I will also create a blog post probably highlighting all of this and also the fact that I am willing to go EU first if my product would focus on EU/actually trends with EU consumers/businesses & then I will establish an estonia company as people have said here and make my Indian company the subsidiary of my estonian company and use either a fin-tech solution either from the start of my Indian company which could support SEPA or other EU solutions or I will do it afterwards with a proper bank account/fin-tech support after I make an estonian company (which I would if my project can make say make some fixed amount of money most likely from EU customers such that the 1000 euros or more becomes a reasonable investment, or If I ever create a EU branch, my point is I will try to make the EU branch the head branch and Indian branch subsidiary and not vice versa hopefully though, currently please take what I am saying with a grain of salt as I can be wrong I usually am, I am just figuring out life :] and how to build and live off of building things that I myself would enjoy working on/the ideas around it like infrastructure decisions etc!)

Directions for this task
In the post excerpt above, which company would the writer make the subsidiary of the Estonian company? Please answer briefly.

Source material
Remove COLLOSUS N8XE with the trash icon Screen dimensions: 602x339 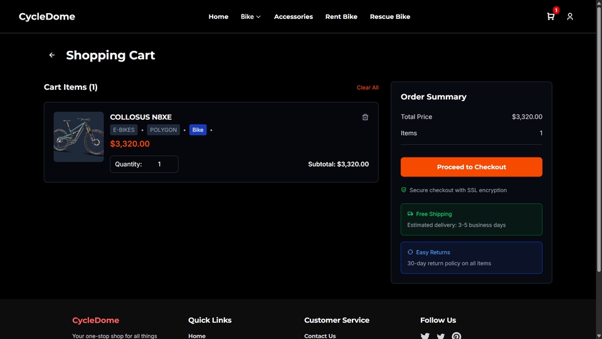point(366,117)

Output
The writer's Indian company.